Quand des voleurs de moto tentent de dépouiller… un boxeur

Lundi, Daryl L. a été condamné à deux ans de prison dont un an avec sursis probatoire. Le 7 août dernier, il avait prêté main forte à un mineur pour tenter de dérober une moto à vendre sous la menace de couteaux. Manque de chance pour eux, le vendeur était un pratiquant de kick-boxing.
Tout commence par une petite annonce passée sur les réseaux sociaux. Un habitant de Sainte-Marie propose une moto cross de 450 cm3 à la vente. Intéressé, un mineur le contacte pour fixer un rendez-vous. Ils conviennent de se retrouver au domicile du vendeur, le 7 août dernier vers 20h30. Mais le mineur n’a visiblement pas l’intention d’acheter la moto. Raison pour laquelle il s’adjoint les services d’un dalon, Daryl L.
Les deux jeunes gens se présentent chez le vendeur, armés de couteaux. Sur place, la transaction vire au braquage. Le mineur surprend le vendeur en lui faisant une clé de bras au niveau du cou. Il l’étrangle tout en plaçant la lame de son couteau sur sa gorge. L’homme, ainsi maîtrisé, garde son calme. Comment pourrait-il en être autrement puisque Daryl L. lui fait face en pointant lui aussi un couteau dans sa direction.

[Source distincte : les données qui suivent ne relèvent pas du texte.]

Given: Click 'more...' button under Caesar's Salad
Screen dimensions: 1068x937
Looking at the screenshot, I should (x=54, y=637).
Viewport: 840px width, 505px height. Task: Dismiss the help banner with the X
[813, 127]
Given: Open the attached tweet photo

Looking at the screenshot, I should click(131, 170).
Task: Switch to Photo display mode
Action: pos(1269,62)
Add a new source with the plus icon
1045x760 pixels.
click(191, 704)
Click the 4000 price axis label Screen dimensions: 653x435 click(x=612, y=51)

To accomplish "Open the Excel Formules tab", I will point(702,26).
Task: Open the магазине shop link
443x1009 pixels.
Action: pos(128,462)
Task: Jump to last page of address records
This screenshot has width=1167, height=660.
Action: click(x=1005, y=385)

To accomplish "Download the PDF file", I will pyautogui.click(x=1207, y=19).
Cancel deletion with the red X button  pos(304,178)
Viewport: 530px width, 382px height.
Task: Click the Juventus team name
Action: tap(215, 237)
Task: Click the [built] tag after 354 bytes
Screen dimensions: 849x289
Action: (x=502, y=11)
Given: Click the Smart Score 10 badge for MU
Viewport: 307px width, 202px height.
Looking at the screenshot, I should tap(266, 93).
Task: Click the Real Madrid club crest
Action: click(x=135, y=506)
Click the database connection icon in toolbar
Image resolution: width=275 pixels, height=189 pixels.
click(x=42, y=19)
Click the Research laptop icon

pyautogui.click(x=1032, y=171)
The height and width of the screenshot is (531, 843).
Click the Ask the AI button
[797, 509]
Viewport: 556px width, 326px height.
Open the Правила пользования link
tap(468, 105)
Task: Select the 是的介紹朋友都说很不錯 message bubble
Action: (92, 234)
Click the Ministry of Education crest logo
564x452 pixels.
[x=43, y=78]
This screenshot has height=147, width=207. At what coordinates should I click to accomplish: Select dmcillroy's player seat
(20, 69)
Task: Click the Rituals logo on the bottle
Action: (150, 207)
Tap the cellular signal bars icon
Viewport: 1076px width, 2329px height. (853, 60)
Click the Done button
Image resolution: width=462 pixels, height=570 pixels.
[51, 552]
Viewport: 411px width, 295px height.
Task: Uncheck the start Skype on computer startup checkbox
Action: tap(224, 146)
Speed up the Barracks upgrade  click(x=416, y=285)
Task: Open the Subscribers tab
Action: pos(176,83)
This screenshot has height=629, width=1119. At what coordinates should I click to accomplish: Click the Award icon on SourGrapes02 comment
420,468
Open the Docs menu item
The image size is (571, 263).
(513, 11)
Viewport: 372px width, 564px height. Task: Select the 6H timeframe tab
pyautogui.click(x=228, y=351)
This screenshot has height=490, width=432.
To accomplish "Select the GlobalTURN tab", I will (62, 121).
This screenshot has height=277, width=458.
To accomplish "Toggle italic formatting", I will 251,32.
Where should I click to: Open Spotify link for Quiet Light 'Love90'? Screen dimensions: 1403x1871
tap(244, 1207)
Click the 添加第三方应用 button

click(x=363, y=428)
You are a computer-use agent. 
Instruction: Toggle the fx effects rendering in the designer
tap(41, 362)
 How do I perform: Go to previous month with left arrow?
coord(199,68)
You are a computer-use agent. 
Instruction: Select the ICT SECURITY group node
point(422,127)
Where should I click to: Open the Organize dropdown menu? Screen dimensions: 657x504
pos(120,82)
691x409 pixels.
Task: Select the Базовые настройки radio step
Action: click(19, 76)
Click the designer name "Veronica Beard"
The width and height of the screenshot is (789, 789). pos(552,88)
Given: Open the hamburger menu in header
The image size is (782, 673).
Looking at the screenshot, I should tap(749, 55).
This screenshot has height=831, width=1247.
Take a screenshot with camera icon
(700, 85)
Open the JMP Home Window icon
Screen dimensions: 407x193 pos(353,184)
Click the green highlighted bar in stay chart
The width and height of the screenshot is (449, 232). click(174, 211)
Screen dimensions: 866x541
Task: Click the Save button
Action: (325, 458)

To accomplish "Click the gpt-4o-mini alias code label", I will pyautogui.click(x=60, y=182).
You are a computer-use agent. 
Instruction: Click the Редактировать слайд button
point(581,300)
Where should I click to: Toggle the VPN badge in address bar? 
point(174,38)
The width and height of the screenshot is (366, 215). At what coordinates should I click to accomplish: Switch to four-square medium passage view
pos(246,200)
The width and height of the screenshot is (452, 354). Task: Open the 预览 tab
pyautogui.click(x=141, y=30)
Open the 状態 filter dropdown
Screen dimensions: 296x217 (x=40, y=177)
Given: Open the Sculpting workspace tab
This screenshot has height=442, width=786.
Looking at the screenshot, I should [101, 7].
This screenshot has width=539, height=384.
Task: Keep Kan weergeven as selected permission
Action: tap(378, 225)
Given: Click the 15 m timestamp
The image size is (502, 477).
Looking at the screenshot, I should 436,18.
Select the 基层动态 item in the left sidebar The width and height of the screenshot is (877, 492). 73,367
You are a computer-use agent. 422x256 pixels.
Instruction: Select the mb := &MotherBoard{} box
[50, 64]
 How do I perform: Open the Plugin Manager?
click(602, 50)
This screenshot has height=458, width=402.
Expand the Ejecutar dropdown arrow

Des low-kick pour se défaire de ses agresseurs
Reste pour les deux voyous à s’emparer de l’engin. Le mineur relâche son étreinte pour se diriger vers la moto, l’enfourcher et la démarrer. Mais il n’y parvient pas. Pendant ce temps, le vendeur est toujours sous la menace du couteau pointé par Daryl L. Il décide de passer à l’action. Longtemps pratiquant de kick-boxing, il place un low-kick (coup de pied bas) puis un second sur Daryl L. qui prend la fuite. Il se retourne ensuite contre le mineur qu’il parvient à maîtriser au sol. Les gendarmes, appelés à la rescousse, n’auront plus qu’à l’interpeller. Les enquêteurs vont ensuite remonter la piste du fuyard.
En garde à vue, le mineur explique avoir voulu voler la moto pour éponger une dette de jeu contractée autour d’un rond de cartes. Quant à Daryl L., il raconte avoir participé au vol avec violence à l’insu de son plein gré en quelque sorte. Il soutient avoir ignoré jusqu’au bout le projet du mineur. « Il a sorti son couteau et, moi, j’ai fait pareil par réflexe pour faire peur à la victime », explique-t-il à la barre. Et d’ajouter à l’attention de la présidente : « J’ai agi sous l’effet de la panique et du stress. Je n’ai pas réfléchi, c’est parti vite madame. »
Le problème, pour Daryl L., est qu’il compte déjà sept mentions à son casier judiciaire à seulement 20 ans, la plupart pour des vols aggravés. La présidente ne manque pas de relever qu’il a déjà passé 17 mois en détention et qu’il est sorti de prison le 19 juillet 2024.
Si le vendeur est parvenu à se défaire courageusement de ses assaillants, il a tout de même été blessé dans la bataille. Il souffre d’une fracture du pouce, bénéficiant d’un arrêt de travail de 45 jours avec en sus des séquelles fonctionnelles qui restent à déterminer. Pour le substitut du procureur, Léa Filippi, il ne fait aucun doute qu’ils « ont décidé ensemble de mener ce projet de vol avec violence ». Elle requiert deux ans de prison dont neuf mois avec un sursis probatoire à l’encontre de Daryl L.
En dépit d’une plaidoirie qui visait la relaxe pure et simple de son client, l’avocate de la défense n’a pas eu gain de cause. Le jeune homme de 20 ans a finalement été condamné à deux ans de prison dont un an avec sursis probatoire avec obligation de soins, de trouver un travail, d’indemniser la victime et de ne pas reprendre contact avec elle. Retour donc à la case prison.